→ **FRAGMENTO DE TEXTO**:
▬▬▬
Nunca me ha gustado el papel de aguafiestas, pero ante la Opera Bufa que promete ser el Constituyente de la Ciudad de México no queda de otra.

 

No veo en el horizonte a ningunos Padres Fundadores que del inmanente social puedan generar algo remotamente digno, presentable y eficaz. Veo, sí, hogueras de vanidades sobre las que prevalecen la urgencia de salir en la foto e inscribir su nombre en una historia que con enfermiza obsesión apresuran a la ignominia.  Constituyentes de café, lista y alcurnia; peritos en el pasatiempo de elaborar constituciones e integrantes de nóminas de vendedores de cartas magnas en las que nunca se pone el sol, ni las generaciones y en las que los saltos de partido e inconsistencias ideológicas se coleccionan como corcholatas.
▬▬▬
→ **DATOS EN BRUTO**:
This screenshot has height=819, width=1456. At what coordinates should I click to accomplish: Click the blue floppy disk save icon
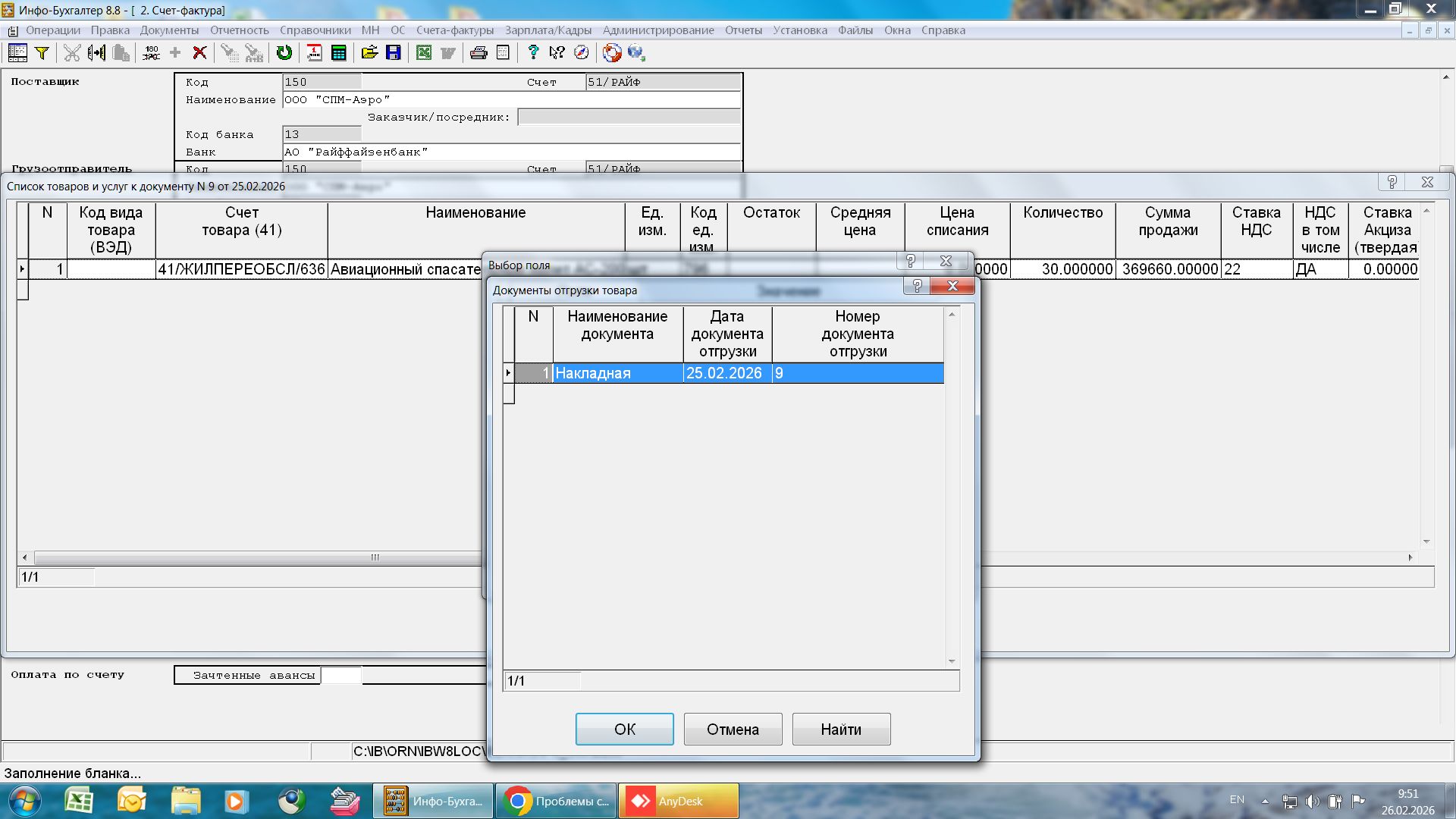tap(393, 52)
▬▬▬
→ **POR HACER**:
- A) Duplica sin cambios la parte del fragmento sobre el Constituyente de la Ciudad de México que empieza en "Nunca me ha" y termina en "coleccionan como corcholatas.".
- B) Responde estas preguntas a partir del fragmento sobre el Constituyente de la Ciudad de México:
(i) ¿Qué papel nunca le ha gustado a quien escribe?
(ii) ¿A qué género de ópera se compara lo que promete ser el Constituyente?
(iii) ¿Cómo se coleccionan los saltos de partido y las inconsistencias ideológicas?
- C) Prosigue el fragmento sobre el Constituyente de la Ciudad de México a partir de su última oración.

→ **RESULTADOS FINALES**:
- A)
Nunca me ha gustado el papel de aguafiestas, pero ante la Opera Bufa que promete ser el Constituyente de la Ciudad de México no queda de otra.

 

No veo en el horizonte a ningunos Padres Fundadores que del inmanente social puedan generar algo remotamente digno, presentable y eficaz. Veo, sí, hogueras de vanidades sobre las que prevalecen la urgencia de salir en la foto e inscribir su nombre en una historia que con enfermiza obsesión apresuran a la ignominia.  Constituyentes de café, lista y alcurnia; peritos en el pasatiempo de elaborar constituciones e integrantes de nóminas de vendedores de cartas magnas en las que nunca se pone el sol, ni las generaciones y en las que los saltos de partido e inconsistencias ideológicas se coleccionan como corcholatas.

- B)
(i) El de aguafiestas.
(ii) A una Opera Bufa.
(iii) Como corcholatas.

- C)
Pero, salvo alguna prodigiosa excepción, ninguno con capacidad para leer la realidad, direccionar los acontecimientos e inaugurar nuevos tiempos y formas organizativas. Repito, salvo pasmosa excepción.

 

Las grandes constituciones son producto de convulsiones sociales de escala  telúrica, no de cambios de marca y logotipo. Su consistencia es directamente proporcional a su enraizamiento en y movilización de la sociedad. Y a este constituyente lo que le falta son ciudadanos y causas. Por supuesto que los “expertos en constituciones” habrán de conjuntar en un amasijo primordial cuanta causas encuentren a la mano para maquillar a su Frankestein, lo cual no garantiza ni su debido procesamiento ni su adecuada solución. Lo que no podrán generar nuestros aprendices de brujo constituyente es fuerza ciudadana.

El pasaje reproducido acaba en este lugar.